Manyonga could, perhaps should, be bitter.
He harmed himself, rather than his rivals. His drug use is an illness, exacerbated by poverty, rather than a cynical get-faster-quick plot.
At London 2017, on the same night Manyonga won his gold, Justin Gatlin took the 100m title.
Gatlin has been banned for less time than Manyonga, despite the American twice testing positive for pharmaceutical performance-enhancers.
“I understand my ban. It was fair as a wake-up call to all those who depend on others,” Manyonga said.
“Athletics is a personal sport, an individual sport. You have to look after your things.”
In the meantime, until his ban expires, Manyonga will sit, wait and take responsibility.

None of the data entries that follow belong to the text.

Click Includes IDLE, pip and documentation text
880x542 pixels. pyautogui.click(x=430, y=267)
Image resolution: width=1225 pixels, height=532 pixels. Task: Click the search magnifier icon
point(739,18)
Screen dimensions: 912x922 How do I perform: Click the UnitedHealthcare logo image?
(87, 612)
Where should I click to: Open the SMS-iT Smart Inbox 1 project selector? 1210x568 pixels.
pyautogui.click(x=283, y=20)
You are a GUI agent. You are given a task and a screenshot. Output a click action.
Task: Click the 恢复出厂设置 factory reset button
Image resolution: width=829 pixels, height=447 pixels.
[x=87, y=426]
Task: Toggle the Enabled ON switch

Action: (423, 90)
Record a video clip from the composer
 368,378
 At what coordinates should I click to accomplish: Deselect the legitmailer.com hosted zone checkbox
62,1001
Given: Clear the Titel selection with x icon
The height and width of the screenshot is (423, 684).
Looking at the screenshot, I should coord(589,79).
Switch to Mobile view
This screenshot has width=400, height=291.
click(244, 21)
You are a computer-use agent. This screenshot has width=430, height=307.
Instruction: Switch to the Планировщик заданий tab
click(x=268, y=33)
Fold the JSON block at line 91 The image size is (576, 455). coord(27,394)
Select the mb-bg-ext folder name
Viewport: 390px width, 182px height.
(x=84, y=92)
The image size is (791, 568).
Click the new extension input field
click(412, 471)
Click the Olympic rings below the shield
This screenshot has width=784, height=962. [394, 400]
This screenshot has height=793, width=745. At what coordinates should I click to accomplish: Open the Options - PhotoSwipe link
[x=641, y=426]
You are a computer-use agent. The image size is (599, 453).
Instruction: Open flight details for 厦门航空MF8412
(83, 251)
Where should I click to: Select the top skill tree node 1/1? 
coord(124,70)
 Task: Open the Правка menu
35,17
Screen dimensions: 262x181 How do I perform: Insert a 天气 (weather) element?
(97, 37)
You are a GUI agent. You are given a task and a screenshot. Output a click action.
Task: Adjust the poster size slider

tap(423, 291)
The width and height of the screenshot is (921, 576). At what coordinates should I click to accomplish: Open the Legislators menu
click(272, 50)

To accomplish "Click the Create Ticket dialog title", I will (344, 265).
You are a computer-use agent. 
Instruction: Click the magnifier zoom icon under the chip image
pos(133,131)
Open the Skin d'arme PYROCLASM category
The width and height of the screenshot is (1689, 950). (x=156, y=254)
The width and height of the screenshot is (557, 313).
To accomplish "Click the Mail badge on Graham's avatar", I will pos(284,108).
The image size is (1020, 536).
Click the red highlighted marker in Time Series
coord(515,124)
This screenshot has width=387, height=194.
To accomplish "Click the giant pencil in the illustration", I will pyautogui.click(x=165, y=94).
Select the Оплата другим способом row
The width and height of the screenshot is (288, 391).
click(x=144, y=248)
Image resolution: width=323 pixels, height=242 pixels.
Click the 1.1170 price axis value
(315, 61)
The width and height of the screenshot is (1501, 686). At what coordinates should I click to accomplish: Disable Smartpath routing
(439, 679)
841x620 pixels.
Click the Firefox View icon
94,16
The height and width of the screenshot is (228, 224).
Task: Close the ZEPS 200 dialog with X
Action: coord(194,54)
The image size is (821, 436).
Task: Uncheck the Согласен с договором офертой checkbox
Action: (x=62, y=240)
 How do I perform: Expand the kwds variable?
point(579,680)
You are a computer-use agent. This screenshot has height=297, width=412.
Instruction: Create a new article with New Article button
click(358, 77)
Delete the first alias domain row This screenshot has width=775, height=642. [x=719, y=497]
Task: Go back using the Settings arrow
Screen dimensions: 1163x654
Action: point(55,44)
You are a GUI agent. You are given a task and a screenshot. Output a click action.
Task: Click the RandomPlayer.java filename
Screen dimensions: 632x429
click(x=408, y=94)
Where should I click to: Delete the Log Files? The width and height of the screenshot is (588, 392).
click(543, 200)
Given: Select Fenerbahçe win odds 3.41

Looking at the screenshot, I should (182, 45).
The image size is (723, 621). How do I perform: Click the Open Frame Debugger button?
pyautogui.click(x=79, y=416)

His mind slips back occasionally to London. He watched Manchester City play at West Ham United on television back in August. While most eyes were on Erling Haaland, his were drawn to the London Stadium’s sidelines.
“I pointed to where the long jump pit, the runway is. It stills feels like yesterday that I was there,” he said.
“Back then people were having so much fun, now long jump is so quiet
“There is still a chance for Luvo to come back and bring up the game.”
That possibility is at least two years away. By then, Manyonga will be 33.
At the moment, his time-frames are shorter. Living in the north-west of South Africa, away from his pushers and his past, he is a few weeks clean, taking one day at a time.
“Things have been tough, I won’t lie,” he said.
“But I am a strong guy. This is my reality and I cannot escape it, you understand?
“The only thing I have to do now is find Luvo. Not the world champion, not the junkie, Luvo.
“If I can find that person, things will be in place.”
Manyonga is a hard man to find. Even for himself.